仲間同士での練習も考えたが無駄に鎧に傷を付きそうだし、そうならない為に武器を木刀等にしてしまうと重量の差が大き過ぎて意味がなさそうだと思った。
勢いの乗った重い武器を直前で寸止めするような力もない。
体力を増やす意図もあり激しく動いたので、疲労はすぐに蓄積した。二時間もすれば剣を持ち上げるのもやっとという状態だが、今日はまだ時間がある。一度食事をして魔法の訓練をして、それからまた戻ってきて体を動かす。という流れだろうか。
当たり前のように、ここでもヒノは付いてくる。
先にへばっていたが意地でも鍛錬に付き合ったりするのは少し感心してしまうが、最後の方はほぼ動けていないし、そんなに真似しなくても良いのにとは思う。そもそも剣とメイスでは勝手が違うだろうに。

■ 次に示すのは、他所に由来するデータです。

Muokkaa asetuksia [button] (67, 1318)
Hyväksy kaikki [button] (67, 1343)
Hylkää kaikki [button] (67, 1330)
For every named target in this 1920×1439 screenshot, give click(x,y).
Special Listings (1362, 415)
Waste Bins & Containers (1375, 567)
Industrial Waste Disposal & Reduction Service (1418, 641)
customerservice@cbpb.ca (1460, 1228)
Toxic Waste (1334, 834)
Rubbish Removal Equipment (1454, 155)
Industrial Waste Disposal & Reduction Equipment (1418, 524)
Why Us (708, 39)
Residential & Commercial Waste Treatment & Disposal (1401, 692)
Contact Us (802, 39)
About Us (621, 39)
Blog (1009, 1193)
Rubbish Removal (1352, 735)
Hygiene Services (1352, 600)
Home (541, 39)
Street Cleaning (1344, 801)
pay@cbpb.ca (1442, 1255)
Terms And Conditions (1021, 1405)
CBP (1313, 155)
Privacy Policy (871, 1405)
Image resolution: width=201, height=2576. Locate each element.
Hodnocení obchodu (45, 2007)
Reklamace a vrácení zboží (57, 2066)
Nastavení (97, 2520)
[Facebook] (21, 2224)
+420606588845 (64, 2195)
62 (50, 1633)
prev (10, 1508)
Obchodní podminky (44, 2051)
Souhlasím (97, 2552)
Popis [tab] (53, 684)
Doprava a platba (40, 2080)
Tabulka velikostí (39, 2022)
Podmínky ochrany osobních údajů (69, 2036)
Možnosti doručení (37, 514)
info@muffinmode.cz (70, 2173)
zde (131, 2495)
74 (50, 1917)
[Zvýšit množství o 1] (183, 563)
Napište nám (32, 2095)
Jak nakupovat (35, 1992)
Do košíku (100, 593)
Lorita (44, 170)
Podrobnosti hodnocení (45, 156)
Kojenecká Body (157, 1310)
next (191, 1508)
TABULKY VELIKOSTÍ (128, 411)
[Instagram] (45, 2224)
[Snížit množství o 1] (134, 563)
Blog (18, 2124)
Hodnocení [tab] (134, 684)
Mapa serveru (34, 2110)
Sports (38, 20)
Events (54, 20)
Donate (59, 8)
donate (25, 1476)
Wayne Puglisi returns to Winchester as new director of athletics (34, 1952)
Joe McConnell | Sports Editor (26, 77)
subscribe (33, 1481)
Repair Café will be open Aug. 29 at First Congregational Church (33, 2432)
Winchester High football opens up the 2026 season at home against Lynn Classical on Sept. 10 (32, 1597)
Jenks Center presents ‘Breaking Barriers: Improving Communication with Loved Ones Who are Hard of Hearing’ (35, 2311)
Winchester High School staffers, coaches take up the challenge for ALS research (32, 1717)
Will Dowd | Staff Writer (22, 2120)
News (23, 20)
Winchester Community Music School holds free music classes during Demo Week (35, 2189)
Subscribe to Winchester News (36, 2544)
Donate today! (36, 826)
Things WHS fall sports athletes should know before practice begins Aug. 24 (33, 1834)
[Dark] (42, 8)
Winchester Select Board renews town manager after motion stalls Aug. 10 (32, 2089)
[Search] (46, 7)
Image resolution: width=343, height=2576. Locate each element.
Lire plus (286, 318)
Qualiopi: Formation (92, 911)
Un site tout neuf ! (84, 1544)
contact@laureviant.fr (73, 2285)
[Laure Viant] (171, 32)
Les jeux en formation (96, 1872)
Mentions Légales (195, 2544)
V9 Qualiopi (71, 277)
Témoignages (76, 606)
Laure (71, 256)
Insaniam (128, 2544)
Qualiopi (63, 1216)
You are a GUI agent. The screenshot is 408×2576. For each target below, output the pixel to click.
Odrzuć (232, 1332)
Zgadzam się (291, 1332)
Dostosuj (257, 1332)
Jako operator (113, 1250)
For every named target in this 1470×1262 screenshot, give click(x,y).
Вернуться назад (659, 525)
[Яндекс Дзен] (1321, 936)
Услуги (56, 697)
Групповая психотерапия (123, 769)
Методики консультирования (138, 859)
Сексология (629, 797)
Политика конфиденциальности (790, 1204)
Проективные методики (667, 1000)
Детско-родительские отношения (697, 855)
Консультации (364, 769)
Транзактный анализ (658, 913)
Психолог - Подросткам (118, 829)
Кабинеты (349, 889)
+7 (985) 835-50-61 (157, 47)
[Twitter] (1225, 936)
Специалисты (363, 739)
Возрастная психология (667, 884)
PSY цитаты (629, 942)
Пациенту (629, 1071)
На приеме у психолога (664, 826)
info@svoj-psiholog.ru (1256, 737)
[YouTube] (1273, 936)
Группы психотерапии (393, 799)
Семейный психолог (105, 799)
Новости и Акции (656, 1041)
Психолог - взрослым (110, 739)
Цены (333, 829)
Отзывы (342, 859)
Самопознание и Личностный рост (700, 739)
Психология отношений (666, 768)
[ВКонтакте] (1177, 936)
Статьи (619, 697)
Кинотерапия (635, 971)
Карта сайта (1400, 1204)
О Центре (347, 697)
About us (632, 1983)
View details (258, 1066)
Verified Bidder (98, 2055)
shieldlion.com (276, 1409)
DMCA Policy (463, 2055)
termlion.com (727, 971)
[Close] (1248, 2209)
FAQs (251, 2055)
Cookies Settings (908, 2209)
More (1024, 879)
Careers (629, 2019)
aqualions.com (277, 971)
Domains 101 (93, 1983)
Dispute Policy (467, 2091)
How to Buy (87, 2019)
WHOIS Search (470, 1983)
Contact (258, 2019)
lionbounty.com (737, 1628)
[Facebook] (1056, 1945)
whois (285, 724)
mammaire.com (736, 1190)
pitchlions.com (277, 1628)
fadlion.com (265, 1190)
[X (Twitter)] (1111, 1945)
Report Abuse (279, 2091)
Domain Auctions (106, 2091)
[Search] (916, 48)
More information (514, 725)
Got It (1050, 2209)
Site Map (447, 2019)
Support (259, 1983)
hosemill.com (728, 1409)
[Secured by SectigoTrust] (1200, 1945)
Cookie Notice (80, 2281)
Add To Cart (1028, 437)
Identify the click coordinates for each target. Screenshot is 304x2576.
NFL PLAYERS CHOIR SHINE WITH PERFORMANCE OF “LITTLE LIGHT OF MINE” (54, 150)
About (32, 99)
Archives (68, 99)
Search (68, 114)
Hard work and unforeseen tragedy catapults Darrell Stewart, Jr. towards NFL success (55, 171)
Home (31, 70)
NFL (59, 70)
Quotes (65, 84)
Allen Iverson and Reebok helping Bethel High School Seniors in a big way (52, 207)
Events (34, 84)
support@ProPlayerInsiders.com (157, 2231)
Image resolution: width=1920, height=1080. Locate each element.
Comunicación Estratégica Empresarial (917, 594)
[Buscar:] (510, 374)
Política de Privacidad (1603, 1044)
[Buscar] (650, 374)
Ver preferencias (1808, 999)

たまにはちょっと贅沢して外の食堂でも行こうか……などと考えている内に宿に着き、結局ここで食事をとる。
基本的に宿で提供される食事は一種類のみで質素かつ安価。
食堂は余裕がある者に許される娯楽といった雰囲気がある。とはいえ軽い一食でそれほど高くつくというわけでもないのだが、中々最初の一歩が踏み出せないままだ。
いつもと違う時間に歩いているからか、町の雰囲気が少し違う。
少しだけ新鮮な気持ちで宿を目指し歩いていると、ふと視線を集めていることに気付く。……ああ、そういえば派手な鎧だったか。
一週間程度しか経っていないが自身ではすっかり慣れていたし、宿内の者にはお馴染み。さらに鎧自体も傷や汚れで多少は目立ちにくくなっているので、全然気にしなくなっていた。それでもこうして事あるごとに思い知らされはするのだが。
最初はあんなにも気になっていたというのに、不思議なものだ。目立っていること自体にも慣れている。
デメリットが気にならなくなったのだから、結果的に良い買い物だったな。